Despite the widespread use of GCs and their well-established detrimental skeletal effects, GIOP remains an under-diagnosed and under-treated condition. Indeed, the clinical management of GIOP is still debated, so that the recent guidelines differ in their indications for pharmacological intervention. Either bone mineral density (BMD) or algorithms such as FRAX do not completely account for the remarkable and rapid increase in fracture risk of most GC-treated patients. Moreover, while oral bisphosphonates remain the most used and cost-effective option, the potential increased benefits of more potent antiresorptive agents (e.g. denosumab and zoledronate) or anabolic compounds (e.g. teriparatide) warrant further investigation. Despite the above limitations, the assessment of fracture risk is recommended for all individuals committed to receiving oral GCs for 3 months or longer.

Article highlights

  • Glucocorticoid (GC) induced osteoporosis (GIOP) is the most common cause of secondary osteoporosis. However, despite the widespread use of GCs and the advances in the understanding of the detrimental effects of GCs on bone, GIOP still remains an under-diagnosed and under-treated condition.

  • GIOP develops in a dose and time dependent manner, and is characterized by a rapid and transient increase in bone resorption, accompanied by a long lasting inhibition of bone formation and of osteocyte activity. As a consequence, fracture risk increases rapidly (within 3 months of GC treatment) and is in part unrelated to BMD.

  • Thanks to the recent advances in the understanding of bone biology, the range of approved therapeutic options for the prevention and treatment of GIOP is increased. The evidence of efficacy of most, if not all these drugs is based primarily on BMD changes, since the prevention of fractures was not included among the primary outcome in any of the clinical trials.

  • Oral bisphosphonates (alendronate and risedronate) actually represent the most prescribed, cost-effective and recommended medications as first line therapy for GIOP. Other agents such as zoledronate and denosumab demonstrated a more potent antiresorptive effect, leading to higher BMD increases. However, there is still limited information concerning their superiority on the prevention of fracture as well as on the safety-efficacy profile of long-term regimens with these compounds in GIOP.

  • Since GIOP is mainly characterized by a defective bone formation, the use of agents acting on osteoblasts and exerting an anabolic effect on bone should be more appropriate.

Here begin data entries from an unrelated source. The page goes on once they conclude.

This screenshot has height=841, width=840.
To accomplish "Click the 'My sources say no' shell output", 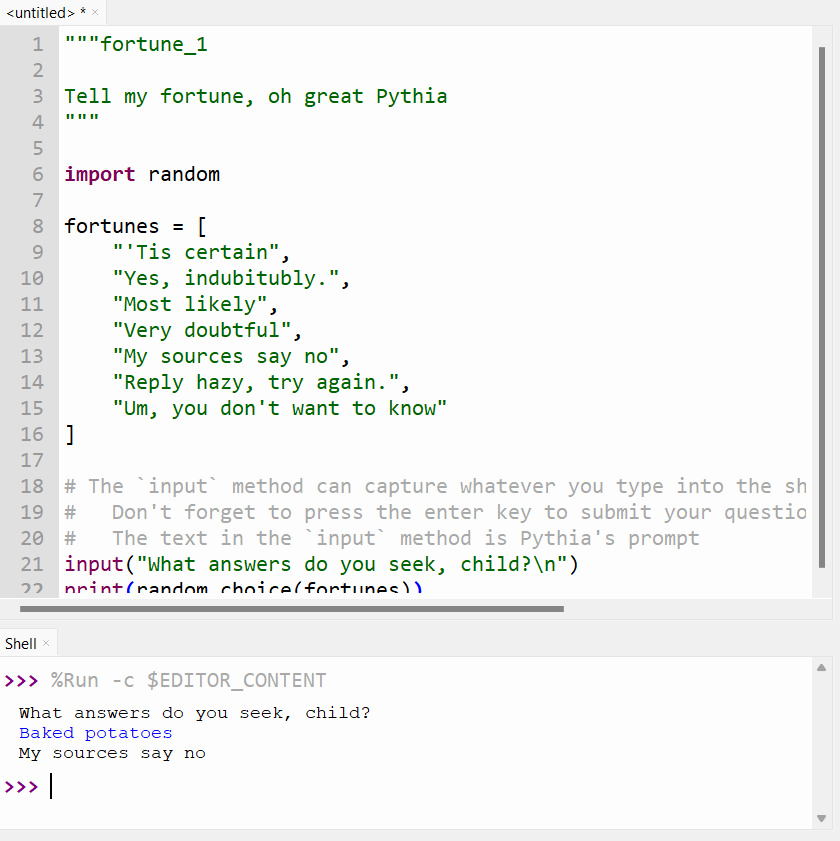I will [108, 752].
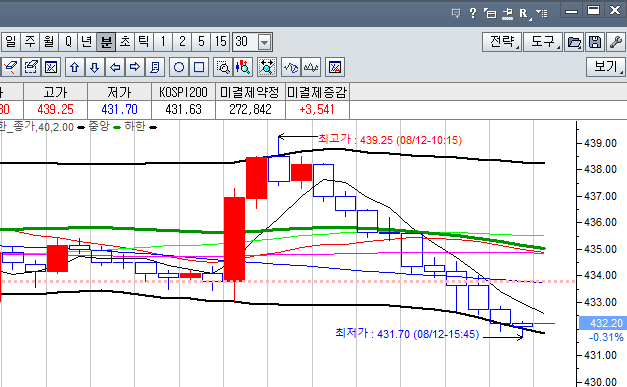Select the rectangle drawing tool
The image size is (627, 387).
(199, 67)
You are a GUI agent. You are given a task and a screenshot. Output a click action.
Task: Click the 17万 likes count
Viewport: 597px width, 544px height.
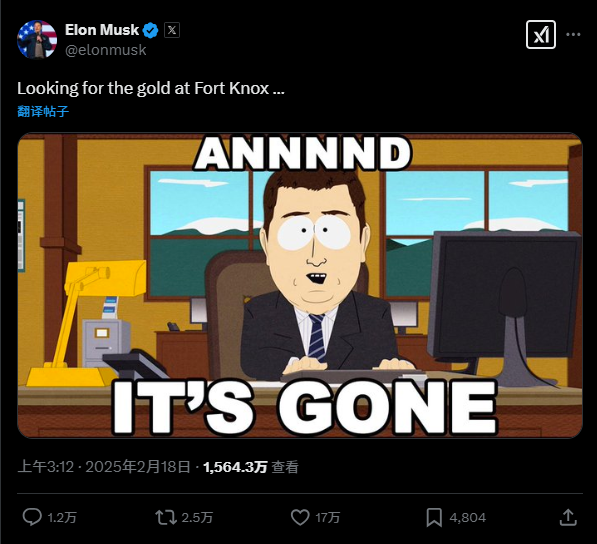click(327, 518)
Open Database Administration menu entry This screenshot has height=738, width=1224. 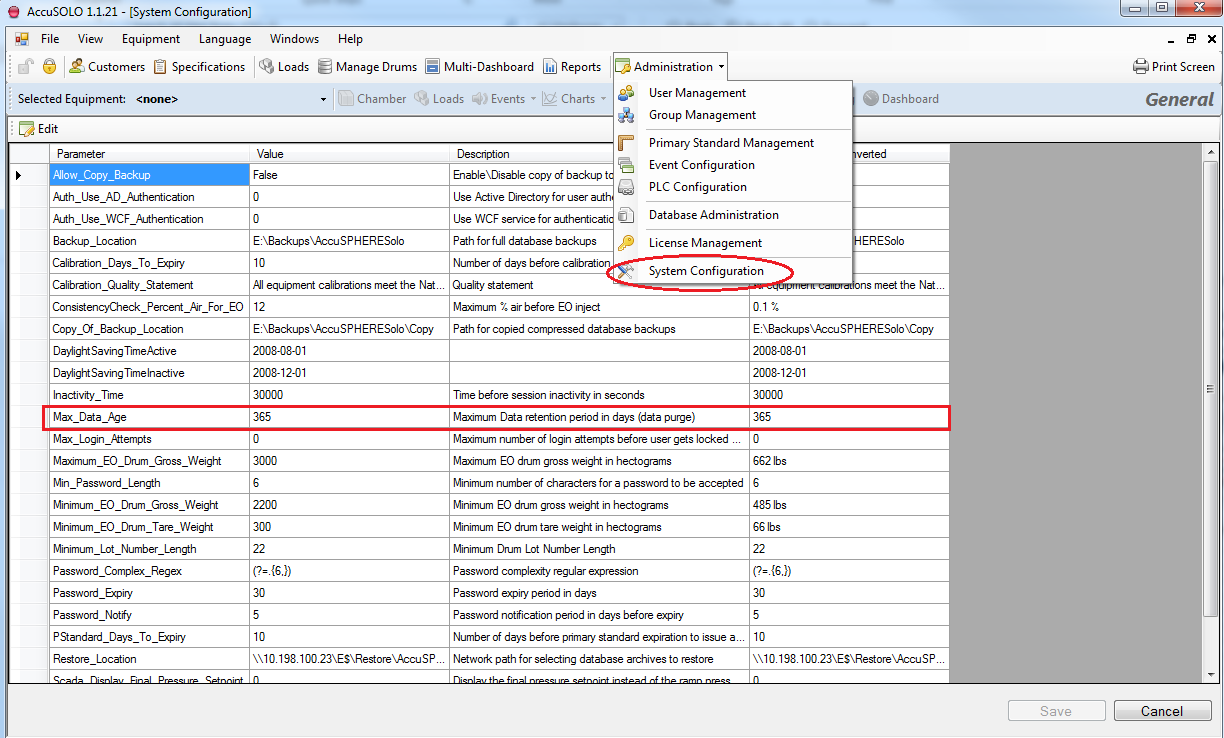click(x=713, y=215)
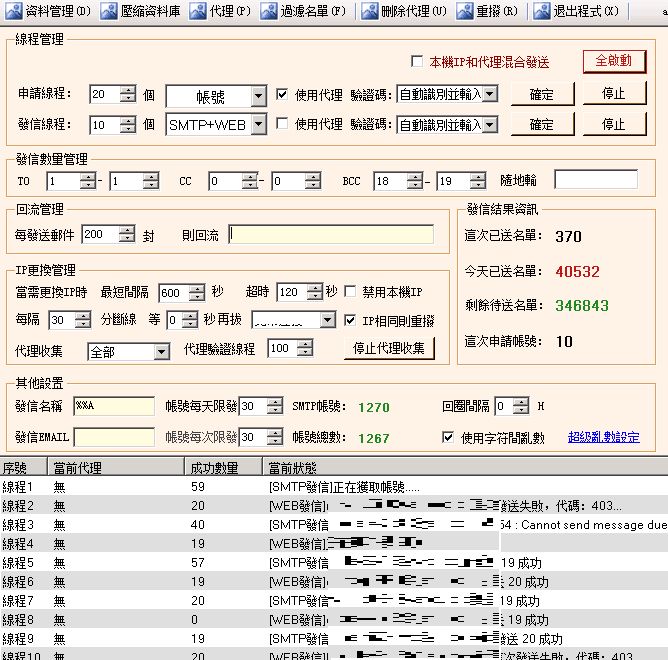The image size is (668, 660).
Task: Open the 超級亂數設定 link
Action: click(603, 437)
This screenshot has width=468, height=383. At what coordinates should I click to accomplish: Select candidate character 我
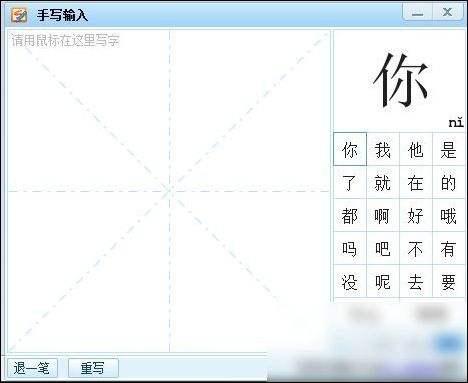pos(383,149)

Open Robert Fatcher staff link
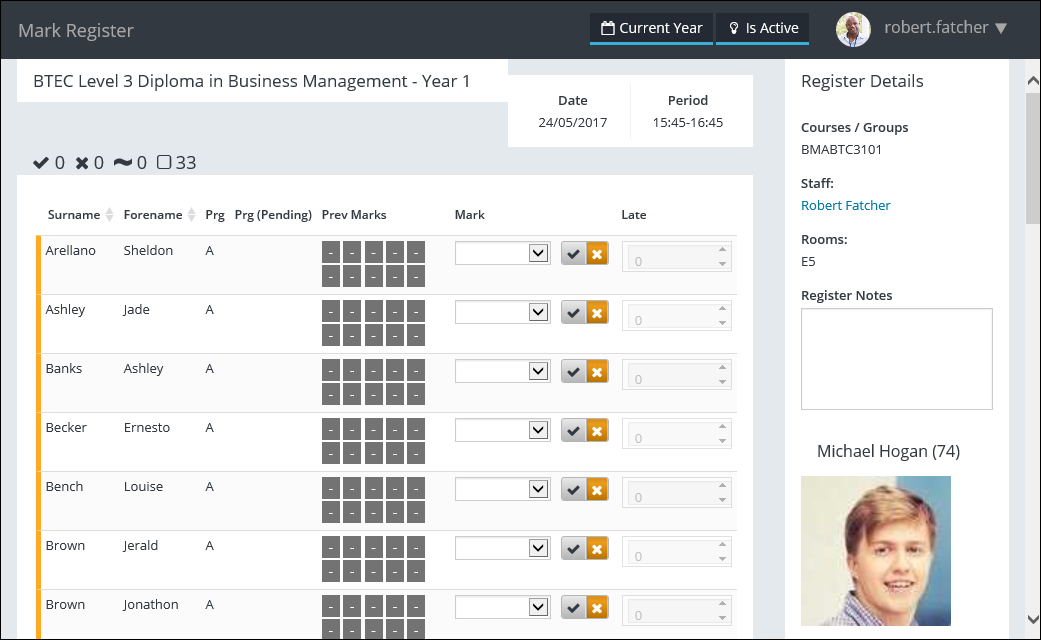point(845,205)
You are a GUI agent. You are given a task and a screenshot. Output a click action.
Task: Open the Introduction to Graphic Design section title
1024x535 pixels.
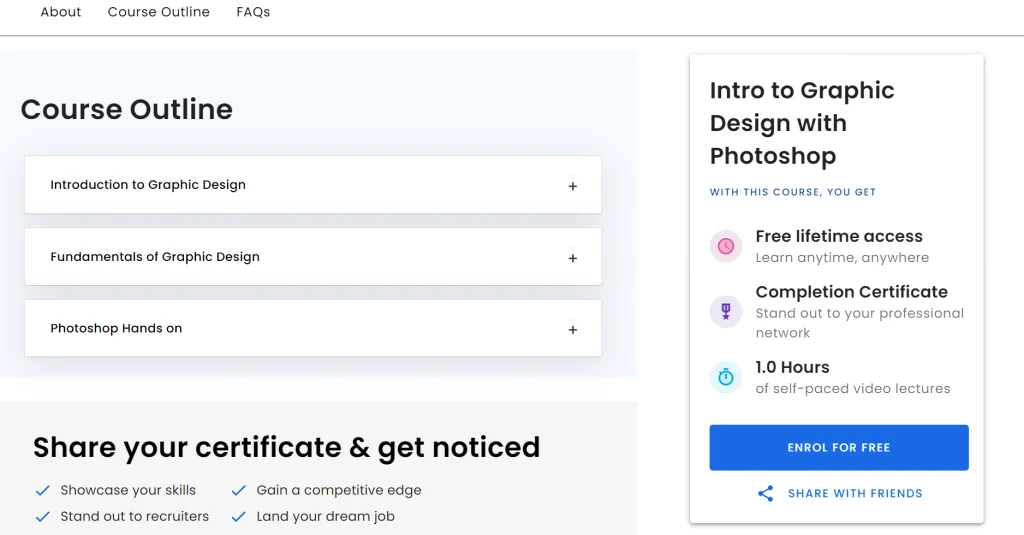148,185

Consistent with this hypothesis, a superiority of teriparatide (the recombinant 34 amino acid peptide of PTH) over alendronate and risedronate has been recently demonstrated in patients under GC treatment.

  • Despite other osteoanabolic agents such as abaloparatide (a synthetic PTHrP analogue) and romosozumab (a monoclonal antibody against sclerostin) have been recently approved for the treatment of postmenopausal osteoporosis, their use in GIOP has not yet been established. However, romosozumab, due to its combined anabolic and antiresorptive effect on bone, might become a very compelling treatment option for GIOP in the next future.

This box summarizes key points contained in the article.

Declaration of interest

L Gennari declares that has received personal fees from Sandoz, outside of the submitted work. I Chiodini further reports personal fees from Italfarmaco, Sandoz, Eli Lilly and Company, Kyowa Hakko Kirin Co., Ltd. all outside the submitted work. Finally, D Merlotti has received personal feels from Italfarmaco and UCB Pharma. The authors have no other relevant affiliations or financial involvement with any organization or entity with a financial interest in or financial conflict with the subject matter or materials discussed in the manuscript apart from those disclosed.

Reviewer disclosures

Peer reviewers on this manuscript have no relevant financial or other relationships to disclose.

Additional information

Funding

This manuscript has not been funded.